Fulbright Exchange Program Turns 60

This is the VOA Special English Education Report.

This week is the sixtieth anniversary of the Fulbright Program of international educational exchanges. On August first, nineteen forty-six, President Harry Truman signed legislation to create the program.

Fulbright grants are given to graduate students, to scholars and professionals, and to teachers and administrators. Today about six thousand people each year receive grants. People come to the United States to study or teach, while Americans go to other countries.

The Fulbright program operates in about one hundred fifty countries. Around two hundred seventy-five thousand people have taken part over the years. Some have gone on to become Nobel Prize winners and leaders in areas like business, technology and politics.
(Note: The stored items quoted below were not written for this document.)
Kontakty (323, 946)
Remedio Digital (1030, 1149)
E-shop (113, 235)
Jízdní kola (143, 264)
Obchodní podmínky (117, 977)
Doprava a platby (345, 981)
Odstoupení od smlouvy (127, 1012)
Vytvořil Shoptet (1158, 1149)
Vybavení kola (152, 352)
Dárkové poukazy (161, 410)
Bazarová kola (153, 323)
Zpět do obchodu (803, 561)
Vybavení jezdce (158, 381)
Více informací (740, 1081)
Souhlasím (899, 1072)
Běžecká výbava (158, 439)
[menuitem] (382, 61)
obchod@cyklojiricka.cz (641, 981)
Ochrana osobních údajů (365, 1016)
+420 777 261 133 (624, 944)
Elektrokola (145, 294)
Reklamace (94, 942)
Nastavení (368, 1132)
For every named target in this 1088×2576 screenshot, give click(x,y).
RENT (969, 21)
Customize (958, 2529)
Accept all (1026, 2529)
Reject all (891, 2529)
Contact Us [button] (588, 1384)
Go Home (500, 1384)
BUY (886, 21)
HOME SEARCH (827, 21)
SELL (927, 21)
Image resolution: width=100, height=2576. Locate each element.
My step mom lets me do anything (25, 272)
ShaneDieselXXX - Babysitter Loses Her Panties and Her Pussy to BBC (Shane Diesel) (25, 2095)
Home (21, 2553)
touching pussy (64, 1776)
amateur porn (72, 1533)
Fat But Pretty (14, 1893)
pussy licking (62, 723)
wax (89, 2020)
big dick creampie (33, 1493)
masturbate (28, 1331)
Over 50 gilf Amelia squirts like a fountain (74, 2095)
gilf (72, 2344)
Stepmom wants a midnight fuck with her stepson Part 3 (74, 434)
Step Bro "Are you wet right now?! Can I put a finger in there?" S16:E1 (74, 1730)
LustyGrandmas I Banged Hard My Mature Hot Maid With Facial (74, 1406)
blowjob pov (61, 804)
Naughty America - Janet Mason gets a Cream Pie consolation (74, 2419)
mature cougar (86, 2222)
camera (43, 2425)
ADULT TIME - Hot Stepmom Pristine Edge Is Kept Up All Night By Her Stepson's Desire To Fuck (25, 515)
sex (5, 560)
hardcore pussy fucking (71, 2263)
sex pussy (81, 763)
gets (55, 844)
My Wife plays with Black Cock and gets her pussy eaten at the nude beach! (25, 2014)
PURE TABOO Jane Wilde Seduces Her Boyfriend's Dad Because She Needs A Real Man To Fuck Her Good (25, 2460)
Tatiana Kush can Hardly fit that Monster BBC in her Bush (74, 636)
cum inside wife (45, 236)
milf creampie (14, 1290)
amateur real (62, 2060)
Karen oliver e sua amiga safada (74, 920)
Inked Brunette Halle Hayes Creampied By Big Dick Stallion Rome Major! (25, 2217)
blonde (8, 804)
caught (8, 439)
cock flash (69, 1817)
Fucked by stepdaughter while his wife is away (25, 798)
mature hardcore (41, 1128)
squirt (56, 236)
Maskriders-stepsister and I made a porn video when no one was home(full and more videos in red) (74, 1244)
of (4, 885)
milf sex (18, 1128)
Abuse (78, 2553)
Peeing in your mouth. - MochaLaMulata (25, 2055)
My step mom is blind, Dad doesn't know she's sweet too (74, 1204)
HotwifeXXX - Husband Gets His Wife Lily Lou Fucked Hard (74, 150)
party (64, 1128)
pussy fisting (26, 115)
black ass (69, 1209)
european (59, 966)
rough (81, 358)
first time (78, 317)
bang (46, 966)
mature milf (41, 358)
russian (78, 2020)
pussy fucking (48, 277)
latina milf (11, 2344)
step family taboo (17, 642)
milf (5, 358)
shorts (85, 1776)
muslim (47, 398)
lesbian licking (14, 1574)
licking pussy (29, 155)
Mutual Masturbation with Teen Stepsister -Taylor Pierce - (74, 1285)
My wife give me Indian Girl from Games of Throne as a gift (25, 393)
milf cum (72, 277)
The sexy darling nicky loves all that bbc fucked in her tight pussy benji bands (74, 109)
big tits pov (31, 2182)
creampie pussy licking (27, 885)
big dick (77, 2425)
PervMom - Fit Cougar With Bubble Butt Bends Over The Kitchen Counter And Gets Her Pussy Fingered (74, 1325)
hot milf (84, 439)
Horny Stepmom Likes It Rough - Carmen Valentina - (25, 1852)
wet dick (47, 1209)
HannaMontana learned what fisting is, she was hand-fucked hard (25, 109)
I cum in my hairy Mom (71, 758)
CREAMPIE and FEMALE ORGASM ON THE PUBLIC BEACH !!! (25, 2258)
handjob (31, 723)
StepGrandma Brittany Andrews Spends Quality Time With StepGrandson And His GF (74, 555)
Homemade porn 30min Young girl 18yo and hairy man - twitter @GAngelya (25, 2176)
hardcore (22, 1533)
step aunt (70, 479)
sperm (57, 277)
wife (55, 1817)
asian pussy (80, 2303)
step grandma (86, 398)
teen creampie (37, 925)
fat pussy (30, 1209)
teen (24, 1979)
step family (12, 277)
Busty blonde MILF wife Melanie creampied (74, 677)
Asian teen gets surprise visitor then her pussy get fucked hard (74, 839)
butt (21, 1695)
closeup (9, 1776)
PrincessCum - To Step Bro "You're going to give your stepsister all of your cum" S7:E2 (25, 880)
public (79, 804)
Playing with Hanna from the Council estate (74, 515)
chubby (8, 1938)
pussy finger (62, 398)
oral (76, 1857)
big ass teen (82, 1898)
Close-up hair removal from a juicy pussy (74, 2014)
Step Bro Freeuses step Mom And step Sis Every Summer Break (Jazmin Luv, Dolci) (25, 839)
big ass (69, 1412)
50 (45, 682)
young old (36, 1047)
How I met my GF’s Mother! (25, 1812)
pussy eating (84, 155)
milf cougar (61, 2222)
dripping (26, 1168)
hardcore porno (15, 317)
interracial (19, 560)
Those who take part in the program are called Fulbright scholars or "Fulbrighters." They receive money for travel, education and living costs. The program is paid for by the United States government and by foreign governments and private groups.

Thomas Farrell is a deputy assistant secretary in the State Department which supervises the program. He says that right now the number of American students who want to spend a year as a Fulbright scholar is at the highest point ever. And, he says, so is the number of Fulbright scholarships they are being awarded. The number is close to one thousand two hundred a year.

In nineteen forty-six of Arkansas proposed the legislation to create the program. At that time, just after World War Two, he saw the idea as a way to improve world understanding.

Senator Fulbright thought exchanges would help people better understand other ways of life as well as their own. He believed the program could educate future world leaders.